Records from a collection
------------
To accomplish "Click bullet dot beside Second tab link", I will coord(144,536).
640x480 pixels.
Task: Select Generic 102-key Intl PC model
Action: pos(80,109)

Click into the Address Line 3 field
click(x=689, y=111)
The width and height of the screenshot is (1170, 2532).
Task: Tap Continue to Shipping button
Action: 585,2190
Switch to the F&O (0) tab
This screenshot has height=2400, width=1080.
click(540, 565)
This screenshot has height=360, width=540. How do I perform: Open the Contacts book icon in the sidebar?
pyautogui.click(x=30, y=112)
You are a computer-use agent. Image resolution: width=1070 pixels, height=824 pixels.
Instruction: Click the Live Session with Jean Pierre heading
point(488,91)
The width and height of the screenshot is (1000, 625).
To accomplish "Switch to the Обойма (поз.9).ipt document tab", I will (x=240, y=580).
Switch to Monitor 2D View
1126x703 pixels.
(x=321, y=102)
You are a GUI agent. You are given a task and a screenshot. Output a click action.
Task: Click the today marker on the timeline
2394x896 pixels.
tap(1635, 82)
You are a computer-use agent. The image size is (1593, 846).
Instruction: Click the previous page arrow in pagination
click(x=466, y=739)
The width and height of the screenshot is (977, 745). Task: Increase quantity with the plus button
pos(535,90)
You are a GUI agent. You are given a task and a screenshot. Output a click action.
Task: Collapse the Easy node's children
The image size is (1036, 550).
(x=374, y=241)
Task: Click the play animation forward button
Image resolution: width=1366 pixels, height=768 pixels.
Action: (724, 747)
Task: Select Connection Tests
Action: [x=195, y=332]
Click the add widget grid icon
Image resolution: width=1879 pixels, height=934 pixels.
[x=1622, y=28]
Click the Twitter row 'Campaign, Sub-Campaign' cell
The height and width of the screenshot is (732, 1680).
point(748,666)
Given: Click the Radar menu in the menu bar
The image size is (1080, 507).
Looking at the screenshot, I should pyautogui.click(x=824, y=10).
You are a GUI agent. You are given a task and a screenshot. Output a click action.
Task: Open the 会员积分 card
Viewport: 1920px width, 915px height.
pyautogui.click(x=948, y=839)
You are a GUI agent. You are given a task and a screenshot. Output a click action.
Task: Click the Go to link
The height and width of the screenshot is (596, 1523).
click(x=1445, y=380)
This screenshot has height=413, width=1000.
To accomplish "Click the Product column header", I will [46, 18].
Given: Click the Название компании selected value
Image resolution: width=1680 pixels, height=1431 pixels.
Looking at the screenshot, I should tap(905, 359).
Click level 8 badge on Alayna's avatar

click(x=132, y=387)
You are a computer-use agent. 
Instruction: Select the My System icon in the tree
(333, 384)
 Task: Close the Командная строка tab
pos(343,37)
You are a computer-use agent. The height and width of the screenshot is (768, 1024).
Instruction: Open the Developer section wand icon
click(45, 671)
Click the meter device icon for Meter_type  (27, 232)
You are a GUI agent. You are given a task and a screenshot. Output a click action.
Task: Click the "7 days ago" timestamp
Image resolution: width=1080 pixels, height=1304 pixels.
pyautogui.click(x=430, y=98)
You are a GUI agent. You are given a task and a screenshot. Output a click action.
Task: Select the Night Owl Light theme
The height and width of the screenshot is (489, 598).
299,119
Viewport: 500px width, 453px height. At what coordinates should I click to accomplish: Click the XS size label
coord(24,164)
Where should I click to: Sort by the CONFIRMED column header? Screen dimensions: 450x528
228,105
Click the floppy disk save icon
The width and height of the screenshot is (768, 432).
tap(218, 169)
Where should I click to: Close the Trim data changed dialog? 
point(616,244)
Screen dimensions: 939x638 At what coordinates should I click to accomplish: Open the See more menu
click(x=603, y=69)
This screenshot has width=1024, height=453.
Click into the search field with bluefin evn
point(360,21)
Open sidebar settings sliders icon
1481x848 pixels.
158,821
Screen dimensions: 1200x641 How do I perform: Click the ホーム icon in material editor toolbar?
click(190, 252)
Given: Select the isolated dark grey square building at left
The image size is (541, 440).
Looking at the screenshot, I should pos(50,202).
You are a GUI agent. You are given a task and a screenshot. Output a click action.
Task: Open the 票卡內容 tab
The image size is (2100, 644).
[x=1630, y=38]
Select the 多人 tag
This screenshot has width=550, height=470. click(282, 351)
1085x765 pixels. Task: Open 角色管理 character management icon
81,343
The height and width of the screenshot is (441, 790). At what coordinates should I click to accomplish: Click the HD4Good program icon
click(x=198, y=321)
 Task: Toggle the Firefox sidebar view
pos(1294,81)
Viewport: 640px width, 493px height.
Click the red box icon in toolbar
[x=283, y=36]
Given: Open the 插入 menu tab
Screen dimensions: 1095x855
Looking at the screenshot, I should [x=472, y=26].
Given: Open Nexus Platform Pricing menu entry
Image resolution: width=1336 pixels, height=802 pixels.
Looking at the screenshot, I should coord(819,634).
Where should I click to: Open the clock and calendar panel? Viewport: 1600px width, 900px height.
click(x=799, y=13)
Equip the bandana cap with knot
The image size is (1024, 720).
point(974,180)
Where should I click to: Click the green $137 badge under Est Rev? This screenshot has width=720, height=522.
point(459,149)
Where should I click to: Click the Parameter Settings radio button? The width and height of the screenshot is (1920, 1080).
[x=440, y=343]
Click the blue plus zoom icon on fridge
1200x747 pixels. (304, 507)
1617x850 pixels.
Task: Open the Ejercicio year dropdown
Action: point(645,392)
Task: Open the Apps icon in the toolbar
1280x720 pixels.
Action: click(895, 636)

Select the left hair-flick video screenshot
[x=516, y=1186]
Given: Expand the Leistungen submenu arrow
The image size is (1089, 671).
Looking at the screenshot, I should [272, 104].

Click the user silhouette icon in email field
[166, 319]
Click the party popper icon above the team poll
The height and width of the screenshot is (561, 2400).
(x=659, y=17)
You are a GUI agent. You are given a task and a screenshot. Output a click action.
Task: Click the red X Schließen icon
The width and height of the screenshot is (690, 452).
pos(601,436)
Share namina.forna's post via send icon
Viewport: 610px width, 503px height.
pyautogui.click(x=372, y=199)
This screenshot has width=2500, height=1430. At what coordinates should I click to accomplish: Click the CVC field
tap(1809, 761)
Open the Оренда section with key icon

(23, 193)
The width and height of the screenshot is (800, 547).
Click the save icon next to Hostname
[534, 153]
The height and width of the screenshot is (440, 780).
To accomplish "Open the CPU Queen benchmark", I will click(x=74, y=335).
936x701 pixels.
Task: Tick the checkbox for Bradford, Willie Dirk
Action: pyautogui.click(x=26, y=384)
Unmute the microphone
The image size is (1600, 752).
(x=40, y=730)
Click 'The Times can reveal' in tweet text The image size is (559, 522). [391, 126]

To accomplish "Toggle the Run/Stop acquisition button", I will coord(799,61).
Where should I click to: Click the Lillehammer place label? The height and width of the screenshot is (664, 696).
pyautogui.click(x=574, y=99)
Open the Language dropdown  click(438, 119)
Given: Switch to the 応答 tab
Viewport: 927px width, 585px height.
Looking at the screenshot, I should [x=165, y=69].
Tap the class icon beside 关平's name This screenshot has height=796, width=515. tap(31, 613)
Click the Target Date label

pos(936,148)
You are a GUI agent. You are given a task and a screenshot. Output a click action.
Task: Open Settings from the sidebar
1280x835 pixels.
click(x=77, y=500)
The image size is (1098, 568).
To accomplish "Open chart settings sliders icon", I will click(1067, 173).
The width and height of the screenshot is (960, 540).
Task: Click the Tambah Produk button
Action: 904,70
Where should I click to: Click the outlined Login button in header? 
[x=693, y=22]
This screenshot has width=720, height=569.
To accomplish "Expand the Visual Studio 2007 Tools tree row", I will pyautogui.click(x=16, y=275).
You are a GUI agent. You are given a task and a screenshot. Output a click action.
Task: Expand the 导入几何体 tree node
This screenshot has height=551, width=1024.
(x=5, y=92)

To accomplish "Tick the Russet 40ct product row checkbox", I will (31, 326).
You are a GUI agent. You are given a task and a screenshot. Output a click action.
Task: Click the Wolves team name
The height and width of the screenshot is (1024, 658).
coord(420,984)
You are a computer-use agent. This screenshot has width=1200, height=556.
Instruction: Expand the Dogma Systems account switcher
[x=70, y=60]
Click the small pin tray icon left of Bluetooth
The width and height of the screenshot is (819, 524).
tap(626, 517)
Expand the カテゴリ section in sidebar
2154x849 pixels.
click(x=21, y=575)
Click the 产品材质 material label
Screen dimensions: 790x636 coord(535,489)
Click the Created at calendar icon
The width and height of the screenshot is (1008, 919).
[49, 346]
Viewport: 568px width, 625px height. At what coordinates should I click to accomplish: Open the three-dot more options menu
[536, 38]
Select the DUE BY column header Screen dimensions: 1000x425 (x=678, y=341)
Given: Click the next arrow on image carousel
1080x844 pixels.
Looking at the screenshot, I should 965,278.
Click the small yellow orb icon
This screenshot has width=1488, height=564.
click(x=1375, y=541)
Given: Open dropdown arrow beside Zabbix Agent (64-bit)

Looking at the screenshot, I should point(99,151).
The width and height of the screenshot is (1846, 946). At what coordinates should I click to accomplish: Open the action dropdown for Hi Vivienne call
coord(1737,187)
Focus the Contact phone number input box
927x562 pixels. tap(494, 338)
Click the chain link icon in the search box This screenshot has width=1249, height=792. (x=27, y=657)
------------
What to work on
In the entries above, one line contains "Task: Expand the 导入几何体 tree node" and another contains "Task: Click the Wolves team name". Reproduce exactly those two lines and the lines between them, nothing else.

Answer to the problem
Task: Expand the 导入几何体 tree node
This screenshot has height=551, width=1024.
(x=5, y=92)

To accomplish "Tick the Russet 40ct product row checkbox", I will (31, 326).
You are a GUI agent. You are given a task and a screenshot. Output a click action.
Task: Click the Wolves team name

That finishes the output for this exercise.